It, quite rightly, takes a lot for a black metal album to impress these days. So when one lands from a Swedish band with five albums already under their belt, you can’t help but brace for a journeyman effort with plenty of corpse paint and diabolical sermonising thrown into the bargain. Nothing wrong with that when you want to kick back and enjoy a bit of straight up and down blasphemy, I hear you say. But Nazghor have been on a steadily improving curve in their relatively short but productive career – starting out with a harsher, more punishing sound then gradually letting those hints of tantalising Swedish melody bleed through. What’s not to love about the glorious, lunatic riffing on Born of Misanthropic Blackness from 2014’s Upon the Darkest Season or the blackened dirge finale off the band’s last album Death’s Withered Chants? In short, there’s plenty to dig into for those unfamiliar with the overtly satanic ways of Nazghor.

But, now on their sixth album in just five years with Infernal Aphorism, the band has begun ramming home the style initially developed on previous album Death’s Withered Chants like a iron stake merrily hammered into the heart of the unworthy. Nazghor has become a well-honed and all too impressive mix of aggression and melody that weaves its way right through this latest release. It’s a sound that fabulously flexes the black metal style in a way that reminds me a lot of Necrophobic at their best with rabidly delivered black metal all sewn together with soaring riffs and an almost playful approach to song structures. This is what now separates Nazghor from the pack and makes it an effortlessly interesting listen while layering on thick the driving tremolo accompaniment which provides both fantastic hooks and a nice ‘fuck you’ to any casual listeners that might get too close to the air raid siren-like edge to their sound (which also includes and actual air raid siren sample at one point).

If its relentless black metal aggression you want – there’s plenty of that too with obvious comparisons to be had with Watain on tracks like Deathless Serpent. While the headbanging Rite of Repugnant Fury is nothing short of addictive. But, frankly, Nazghor don’t even bother to hide their influences – preferring to wear them on their unwashed sleeves for all to see. But it’s on tracks like Ephemeral Hunger – with its guttural chant and frenzied drumming (did I mention the drums? It’s almost worth buying this for the drums alone) – and the almost jaunty intro on Spawns of All Evil that you know this band is truly flying. The last 20 minutes is enough to lose yourself completely with yet more hooks that, by now, the band is firing off with abandon and a penultimate track that most black metal bands would more than happily have settled on for the finale.

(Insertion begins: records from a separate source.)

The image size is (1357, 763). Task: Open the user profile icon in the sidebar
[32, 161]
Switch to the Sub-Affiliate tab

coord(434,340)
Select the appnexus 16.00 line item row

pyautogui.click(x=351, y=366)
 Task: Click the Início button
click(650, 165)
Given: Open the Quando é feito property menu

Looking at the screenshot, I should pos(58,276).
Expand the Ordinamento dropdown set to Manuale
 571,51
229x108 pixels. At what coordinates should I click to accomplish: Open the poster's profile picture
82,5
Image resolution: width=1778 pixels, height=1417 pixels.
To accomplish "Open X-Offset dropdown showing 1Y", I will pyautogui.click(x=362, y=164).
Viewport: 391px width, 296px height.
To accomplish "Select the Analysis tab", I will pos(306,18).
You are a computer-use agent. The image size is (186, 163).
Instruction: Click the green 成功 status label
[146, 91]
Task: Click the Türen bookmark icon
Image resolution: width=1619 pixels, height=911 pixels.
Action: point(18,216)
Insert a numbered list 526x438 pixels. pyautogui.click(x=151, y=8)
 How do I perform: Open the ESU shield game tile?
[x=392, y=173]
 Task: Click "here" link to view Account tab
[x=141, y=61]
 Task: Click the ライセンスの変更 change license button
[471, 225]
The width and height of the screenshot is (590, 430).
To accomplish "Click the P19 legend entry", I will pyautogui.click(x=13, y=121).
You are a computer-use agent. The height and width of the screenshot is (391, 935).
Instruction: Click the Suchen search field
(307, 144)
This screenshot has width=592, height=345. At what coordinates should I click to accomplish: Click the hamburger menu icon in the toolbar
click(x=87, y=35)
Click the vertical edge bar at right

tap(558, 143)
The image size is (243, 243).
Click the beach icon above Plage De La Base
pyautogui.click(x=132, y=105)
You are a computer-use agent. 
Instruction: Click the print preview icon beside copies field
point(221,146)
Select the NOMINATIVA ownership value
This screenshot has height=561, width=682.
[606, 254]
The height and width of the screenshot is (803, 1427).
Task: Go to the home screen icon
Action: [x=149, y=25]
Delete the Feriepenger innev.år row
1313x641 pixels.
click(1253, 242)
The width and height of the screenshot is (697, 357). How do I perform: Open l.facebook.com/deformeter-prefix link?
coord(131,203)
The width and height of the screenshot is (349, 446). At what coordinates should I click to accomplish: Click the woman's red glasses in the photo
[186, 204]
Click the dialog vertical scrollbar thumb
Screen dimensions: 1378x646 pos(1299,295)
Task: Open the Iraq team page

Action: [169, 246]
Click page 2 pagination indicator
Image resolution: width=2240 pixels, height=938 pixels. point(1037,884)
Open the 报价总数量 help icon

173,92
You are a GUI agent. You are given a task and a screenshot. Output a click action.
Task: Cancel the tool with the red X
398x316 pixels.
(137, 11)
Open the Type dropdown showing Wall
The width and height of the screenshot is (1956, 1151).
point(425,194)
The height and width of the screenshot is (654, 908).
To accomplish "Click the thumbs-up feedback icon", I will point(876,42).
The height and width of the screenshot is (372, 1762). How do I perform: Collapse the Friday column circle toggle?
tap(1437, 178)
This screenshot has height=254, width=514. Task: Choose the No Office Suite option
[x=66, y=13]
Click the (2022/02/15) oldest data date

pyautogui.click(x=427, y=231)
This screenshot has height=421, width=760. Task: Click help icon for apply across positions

But, perhaps predictably by now, the band has saved an explosive cartridge in the last barrel just for us – with a 10 minute baleful stomp that even segues perfectly into a storm of blast beats halfway through and then into pure shoegaze, all delivered with aplomb just in case you thought Nazghor were getting complacent. Infernal Aphorism is an album of jagged, luciferian salutations laced with searing, soulful tremolo riffs was beautifully rounded off with superb mastery of their sound and songwriting. It has sealed Nazghor’s rise from a worthy, corpse-painted contender and unfurled their blood-soaked banner for all to see in a victorious salute to the dark one.